> **Task directions**
Copy out every entry below word for word, keeping each line as it stands.

> **Dataset records**
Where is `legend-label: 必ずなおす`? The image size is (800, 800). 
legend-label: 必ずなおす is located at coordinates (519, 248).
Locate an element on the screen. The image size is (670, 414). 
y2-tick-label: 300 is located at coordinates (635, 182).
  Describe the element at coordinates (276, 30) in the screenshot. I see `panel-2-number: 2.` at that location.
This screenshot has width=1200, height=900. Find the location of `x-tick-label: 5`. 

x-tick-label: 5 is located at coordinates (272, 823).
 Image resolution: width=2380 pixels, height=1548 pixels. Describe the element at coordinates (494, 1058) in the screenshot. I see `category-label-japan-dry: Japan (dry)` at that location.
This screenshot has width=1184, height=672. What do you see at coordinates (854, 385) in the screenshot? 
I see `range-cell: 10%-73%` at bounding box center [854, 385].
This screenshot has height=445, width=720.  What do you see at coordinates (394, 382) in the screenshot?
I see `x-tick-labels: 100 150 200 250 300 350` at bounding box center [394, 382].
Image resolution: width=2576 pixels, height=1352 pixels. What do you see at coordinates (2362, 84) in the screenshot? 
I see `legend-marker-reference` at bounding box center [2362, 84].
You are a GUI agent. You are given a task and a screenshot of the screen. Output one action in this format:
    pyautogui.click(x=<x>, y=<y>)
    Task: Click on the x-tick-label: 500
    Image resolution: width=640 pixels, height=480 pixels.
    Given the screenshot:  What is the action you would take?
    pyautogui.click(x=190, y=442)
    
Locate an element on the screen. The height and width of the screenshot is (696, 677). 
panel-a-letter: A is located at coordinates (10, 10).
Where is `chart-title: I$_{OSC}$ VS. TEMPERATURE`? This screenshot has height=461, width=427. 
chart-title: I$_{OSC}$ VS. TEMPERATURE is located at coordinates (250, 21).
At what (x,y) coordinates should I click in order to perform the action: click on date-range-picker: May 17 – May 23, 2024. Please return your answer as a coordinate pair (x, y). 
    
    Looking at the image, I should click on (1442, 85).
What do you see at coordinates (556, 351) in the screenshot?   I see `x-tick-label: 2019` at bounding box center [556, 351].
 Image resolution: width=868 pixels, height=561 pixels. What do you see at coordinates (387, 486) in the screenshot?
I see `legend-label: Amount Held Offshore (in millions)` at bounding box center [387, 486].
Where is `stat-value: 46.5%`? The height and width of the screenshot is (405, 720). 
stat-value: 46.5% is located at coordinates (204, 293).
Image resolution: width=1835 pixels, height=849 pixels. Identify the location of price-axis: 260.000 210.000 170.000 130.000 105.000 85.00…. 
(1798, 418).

> **Answer space**
Where is `legend-label: 必ずなおす`? The image size is (800, 800). 
legend-label: 必ずなおす is located at coordinates (519, 248).
Locate an element on the screen. The image size is (670, 414). 
y2-tick-label: 300 is located at coordinates (635, 182).
  Describe the element at coordinates (276, 30) in the screenshot. I see `panel-2-number: 2.` at that location.
This screenshot has width=1200, height=900. Find the location of `x-tick-label: 5`. 

x-tick-label: 5 is located at coordinates (272, 823).
 Image resolution: width=2380 pixels, height=1548 pixels. Describe the element at coordinates (494, 1058) in the screenshot. I see `category-label-japan-dry: Japan (dry)` at that location.
This screenshot has width=1184, height=672. What do you see at coordinates (854, 385) in the screenshot? 
I see `range-cell: 10%-73%` at bounding box center [854, 385].
This screenshot has height=445, width=720.  What do you see at coordinates (394, 382) in the screenshot?
I see `x-tick-labels: 100 150 200 250 300 350` at bounding box center [394, 382].
Image resolution: width=2576 pixels, height=1352 pixels. What do you see at coordinates (2362, 84) in the screenshot? 
I see `legend-marker-reference` at bounding box center [2362, 84].
You are a GUI agent. You are given a task and a screenshot of the screen. Output one action in this format:
    pyautogui.click(x=<x>, y=<y>)
    Task: Click on the x-tick-label: 500
    Image resolution: width=640 pixels, height=480 pixels.
    Given the screenshot:  What is the action you would take?
    pyautogui.click(x=190, y=442)
    
Locate an element on the screen. The height and width of the screenshot is (696, 677). 
panel-a-letter: A is located at coordinates (10, 10).
Where is `chart-title: I$_{OSC}$ VS. TEMPERATURE`? This screenshot has height=461, width=427. 
chart-title: I$_{OSC}$ VS. TEMPERATURE is located at coordinates (250, 21).
At what (x,y) coordinates should I click in order to perform the action: click on date-range-picker: May 17 – May 23, 2024. Please return your answer as a coordinate pair (x, y). 
    
    Looking at the image, I should click on (1442, 85).
What do you see at coordinates (556, 351) in the screenshot?   I see `x-tick-label: 2019` at bounding box center [556, 351].
 Image resolution: width=868 pixels, height=561 pixels. What do you see at coordinates (387, 486) in the screenshot?
I see `legend-label: Amount Held Offshore (in millions)` at bounding box center [387, 486].
Where is `stat-value: 46.5%`? The height and width of the screenshot is (405, 720). 
stat-value: 46.5% is located at coordinates (204, 293).
Image resolution: width=1835 pixels, height=849 pixels. Identify the location of price-axis: 260.000 210.000 170.000 130.000 105.000 85.00…. 
(1798, 418).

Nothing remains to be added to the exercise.